Tom Brady Must Rely on Running Game for Patriots to Reach Super Bowl XLVIII

Matt FitzgeraldCorrespondent IIIJanuary 15, 2014

FOXBORO, MA - JANUARY 11:  Tom Brady #12 of the New England Patriots in action against the Indianapolis Colts during the AFC Divisional Playoff game at Gillette Stadium on January 11, 2014 in Foxboro, Massachusetts.  (Photo by Jim Rogash/Getty Images)
Jim Rogash/Getty Images

As valuable and indispensable as quarterback Tom Brady has been during his dominant reign with the New England Patriots, the active NFL legend shouldn't be the primary force that drives the team to a Super Bowl XLVIII berth.

On Sunday, Jan. 19, Brady and his band of ever-resilient teammates will travel to Mile High to take on the Denver Broncos—and must rely on a suddenly explosive rushing attack to pull off the road victory.

The supporting cast surrounding Brady is not of the caliber he's been accustomed to. With smaller, shiftier slot receivers in Julian Edelman and Danny Amendola as the top options, clutch possession targets should continue to be the norm.

That was the case in last week's 43-22 romp over the Indianapolis Colts. Brady did not throw a touchdown pass and completed 13 of 15 passes for 198 yards, while LeGarrette Blount ran for 166 yards and four touchdowns and the team had 46 carries for 234 yards and six TDs.

Brady didn't exactly put up "Tom Terrific" type of numbers; he showcased his experience, savvy pocket manipulation, nearly unparalleled field vision and supreme accuracy in the most critical situations.

ESPN personality Skip Bayless noted how Brady had the highest total QBR (75.1 on a scale of 100) in postseason history among signal-callers who hadn't thrown a TD:

The Patriots converted a superb 11 of 18 times on third down. When the relentless, physical ground-and-pound tactics driven by the 250-pound Blount weren't working, it was Brady who moved the chains more often than not.

A similar strategy must be utilized to defeat Denver, whose offense features not only the likes of record-setting QB Peyton Manning and his loaded receiving corps, but also a No. 1 all-purpose runner in Knowshon Moreno.

Battling back from a 24-0 deficit like he did to lead New England to an overtime win over the Broncos in Week 12 isn't going to work for Brady this time around.

Moreno ran for 224 yards and a touchdown in that Nov. 24 meeting, gashing what became the league's 30th-ranked rush defense. Now without Brandon Spikes in addition to fellow linebacker Jerod Mayo and defensive tackle Vince Wilfork, the unit is even more susceptible to the run.

As the saying goes, fight fire with fire.

The upside to taking the air out of the football has revealed itself in the past three games for the Patriots—all wins by a combined score of 118-49—per the NFL on ESPN.

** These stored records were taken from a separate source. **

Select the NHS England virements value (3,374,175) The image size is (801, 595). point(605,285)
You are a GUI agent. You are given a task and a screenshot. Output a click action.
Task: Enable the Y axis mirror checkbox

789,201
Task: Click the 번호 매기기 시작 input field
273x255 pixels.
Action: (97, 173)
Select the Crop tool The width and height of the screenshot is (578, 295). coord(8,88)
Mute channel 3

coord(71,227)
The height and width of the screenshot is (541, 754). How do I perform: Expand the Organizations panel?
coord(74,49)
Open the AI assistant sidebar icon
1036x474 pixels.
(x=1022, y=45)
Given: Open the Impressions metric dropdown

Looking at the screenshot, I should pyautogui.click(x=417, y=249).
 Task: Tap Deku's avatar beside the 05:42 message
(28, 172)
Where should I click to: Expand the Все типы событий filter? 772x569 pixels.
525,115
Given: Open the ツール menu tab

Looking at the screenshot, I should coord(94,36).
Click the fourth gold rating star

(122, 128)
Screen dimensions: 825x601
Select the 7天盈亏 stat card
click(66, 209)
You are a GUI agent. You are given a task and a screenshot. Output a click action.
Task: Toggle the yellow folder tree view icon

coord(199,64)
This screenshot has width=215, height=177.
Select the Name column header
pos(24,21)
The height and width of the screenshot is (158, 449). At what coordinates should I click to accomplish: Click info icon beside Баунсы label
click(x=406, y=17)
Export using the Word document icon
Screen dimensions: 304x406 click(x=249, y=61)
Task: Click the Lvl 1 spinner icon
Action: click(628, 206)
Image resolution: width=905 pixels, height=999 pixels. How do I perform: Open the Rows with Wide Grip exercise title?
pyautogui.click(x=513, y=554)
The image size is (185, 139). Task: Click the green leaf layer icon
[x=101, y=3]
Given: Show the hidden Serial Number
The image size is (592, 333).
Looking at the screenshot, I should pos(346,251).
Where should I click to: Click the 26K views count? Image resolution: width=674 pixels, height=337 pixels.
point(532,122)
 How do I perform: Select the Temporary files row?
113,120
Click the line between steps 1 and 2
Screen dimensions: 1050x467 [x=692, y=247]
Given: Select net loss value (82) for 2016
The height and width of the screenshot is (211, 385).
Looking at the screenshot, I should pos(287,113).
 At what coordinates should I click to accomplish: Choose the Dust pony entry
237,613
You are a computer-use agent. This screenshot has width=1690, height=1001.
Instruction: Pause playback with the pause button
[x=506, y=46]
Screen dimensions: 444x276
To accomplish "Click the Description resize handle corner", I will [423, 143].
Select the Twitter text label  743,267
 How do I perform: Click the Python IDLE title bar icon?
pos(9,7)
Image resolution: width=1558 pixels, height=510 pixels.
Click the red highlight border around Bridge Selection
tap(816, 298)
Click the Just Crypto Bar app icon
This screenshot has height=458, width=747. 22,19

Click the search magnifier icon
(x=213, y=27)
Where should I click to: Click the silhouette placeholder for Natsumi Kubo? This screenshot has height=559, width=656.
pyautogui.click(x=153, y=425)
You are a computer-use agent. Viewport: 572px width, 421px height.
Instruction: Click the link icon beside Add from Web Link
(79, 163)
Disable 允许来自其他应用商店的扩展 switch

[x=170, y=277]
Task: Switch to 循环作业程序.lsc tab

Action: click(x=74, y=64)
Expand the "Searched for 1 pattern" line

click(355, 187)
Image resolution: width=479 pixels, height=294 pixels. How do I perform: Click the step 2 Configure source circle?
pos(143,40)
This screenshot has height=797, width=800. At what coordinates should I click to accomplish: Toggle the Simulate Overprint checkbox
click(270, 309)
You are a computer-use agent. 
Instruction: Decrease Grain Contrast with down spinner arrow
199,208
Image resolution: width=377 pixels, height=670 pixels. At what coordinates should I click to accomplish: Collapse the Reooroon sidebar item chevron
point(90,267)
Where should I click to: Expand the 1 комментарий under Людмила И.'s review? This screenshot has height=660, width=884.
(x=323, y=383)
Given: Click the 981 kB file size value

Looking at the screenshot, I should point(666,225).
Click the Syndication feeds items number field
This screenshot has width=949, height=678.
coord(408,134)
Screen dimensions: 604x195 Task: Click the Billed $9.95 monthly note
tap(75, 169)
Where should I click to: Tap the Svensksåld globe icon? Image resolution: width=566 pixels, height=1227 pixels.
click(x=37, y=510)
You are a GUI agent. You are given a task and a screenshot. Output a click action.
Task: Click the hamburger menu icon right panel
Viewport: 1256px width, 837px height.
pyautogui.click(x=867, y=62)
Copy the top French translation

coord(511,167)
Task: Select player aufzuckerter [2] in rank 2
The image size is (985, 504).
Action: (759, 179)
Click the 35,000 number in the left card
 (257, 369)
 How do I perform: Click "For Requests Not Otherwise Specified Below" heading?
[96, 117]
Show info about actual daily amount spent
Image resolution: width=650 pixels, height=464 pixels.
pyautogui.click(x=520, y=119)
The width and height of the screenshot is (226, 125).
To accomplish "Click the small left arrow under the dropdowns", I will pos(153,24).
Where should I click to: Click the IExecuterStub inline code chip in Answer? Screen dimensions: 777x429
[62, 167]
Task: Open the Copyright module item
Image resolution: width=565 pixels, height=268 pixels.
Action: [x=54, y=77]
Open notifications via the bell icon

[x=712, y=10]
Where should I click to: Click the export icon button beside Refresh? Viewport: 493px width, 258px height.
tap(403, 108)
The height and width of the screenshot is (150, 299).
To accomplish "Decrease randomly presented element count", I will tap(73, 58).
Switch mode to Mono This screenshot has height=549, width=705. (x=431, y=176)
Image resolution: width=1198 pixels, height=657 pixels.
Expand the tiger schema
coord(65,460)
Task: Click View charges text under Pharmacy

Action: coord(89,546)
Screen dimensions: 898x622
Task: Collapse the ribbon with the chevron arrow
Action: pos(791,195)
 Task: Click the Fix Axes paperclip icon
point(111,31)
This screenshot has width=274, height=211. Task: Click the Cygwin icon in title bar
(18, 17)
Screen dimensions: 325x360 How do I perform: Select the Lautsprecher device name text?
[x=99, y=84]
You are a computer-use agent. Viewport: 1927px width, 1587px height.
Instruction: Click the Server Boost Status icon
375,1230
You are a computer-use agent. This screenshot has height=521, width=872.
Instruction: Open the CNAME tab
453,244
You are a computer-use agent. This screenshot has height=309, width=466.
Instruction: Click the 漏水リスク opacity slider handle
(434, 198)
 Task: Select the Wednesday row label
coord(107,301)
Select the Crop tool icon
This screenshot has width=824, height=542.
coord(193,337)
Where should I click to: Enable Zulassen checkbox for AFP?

If this team is meant to win, Blount must be the battering ram, Stevan Ridley needs his sneaky burst between the tackles and Shane Vereen must continue as a receiving threat at the running back position.

That will keep the ball away from Manning, applying more pressure than he's already facing with the favored, No. 1-seeded Broncos to enhance his rather underwhelming playoff legacy.

Being an underdog is something Brady is taking pride in and using as fuel, per SportsCenter's official Twitter account:

Despite the 10-4 advantage Brady has head-to-head versus his Denver counterpart, whether or not the Patriots win on Sunday will come down to what happens when the two prolific QBs turn their backs to the defense and hand the ball off.

Brady, head coach Bill Belichick and offensive coordinator Josh McDaniels have reinvented this offense on the fly to amazing results.

Staying the course, continuing to do one's job—these are staples of the "Patriot Way."

Past Belichick pupil Nick Saban said earlier this week that his years in Cleveland under the New England boss were the "worst of his life," tweeted CBS Sports' Dennis Dodd. Funny enough, the motivational mural he put above each of his Alabama players' lockers applies to what the Patriots should be trying to do:

Traditionally, New England has relied on Brady's arm to ascend to the upper echelon of the NFL. That hasn't netted a Super Bowl since 2004.

Riding this new wave of excellence from the backfield should be what the Patriots do for the rest of the playoffs.

Whether it's guaranteed to continue working or not is a different matter entirely, but the strategy makes the most sense for them to top the Broncos and represent the AFC in Super Bowl XLVIII.